# [What you are asked to do]
Exact copy without images: repeat every entry as written.

# [Extracted entries]
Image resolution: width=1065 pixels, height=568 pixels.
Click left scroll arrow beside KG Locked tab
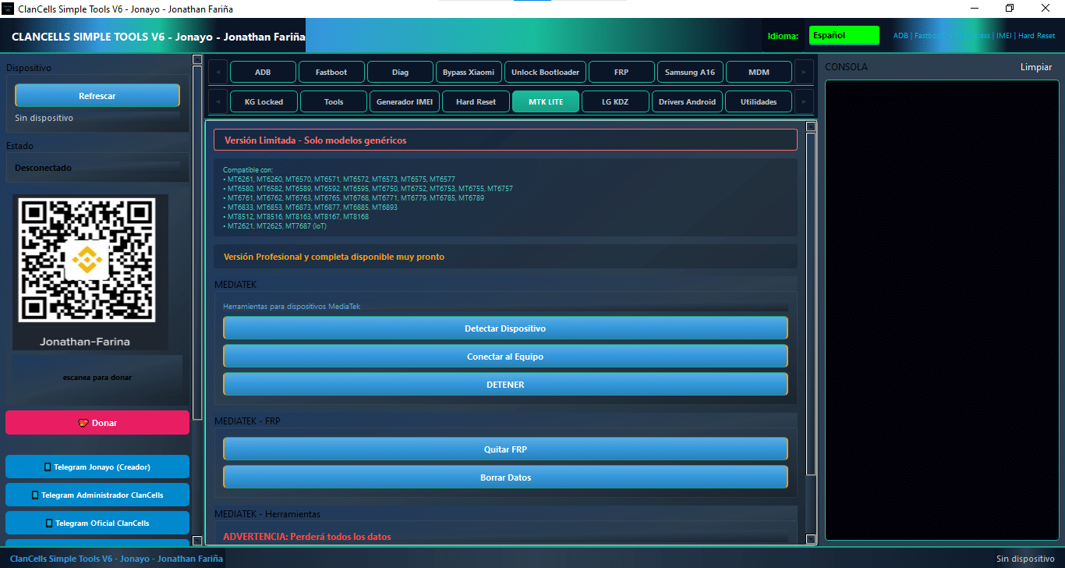pyautogui.click(x=218, y=101)

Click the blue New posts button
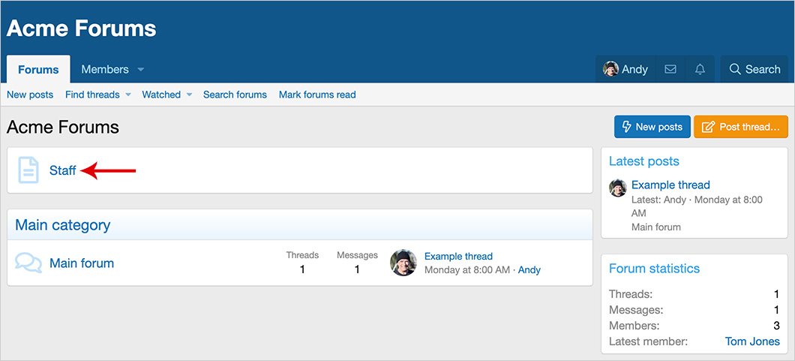pyautogui.click(x=652, y=127)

# [Written answer]
Image resolution: width=1065 pixels, height=568 pixels.
Click left scroll arrow beside KG Locked tab
pyautogui.click(x=218, y=101)

Click the blue New posts button
pyautogui.click(x=652, y=127)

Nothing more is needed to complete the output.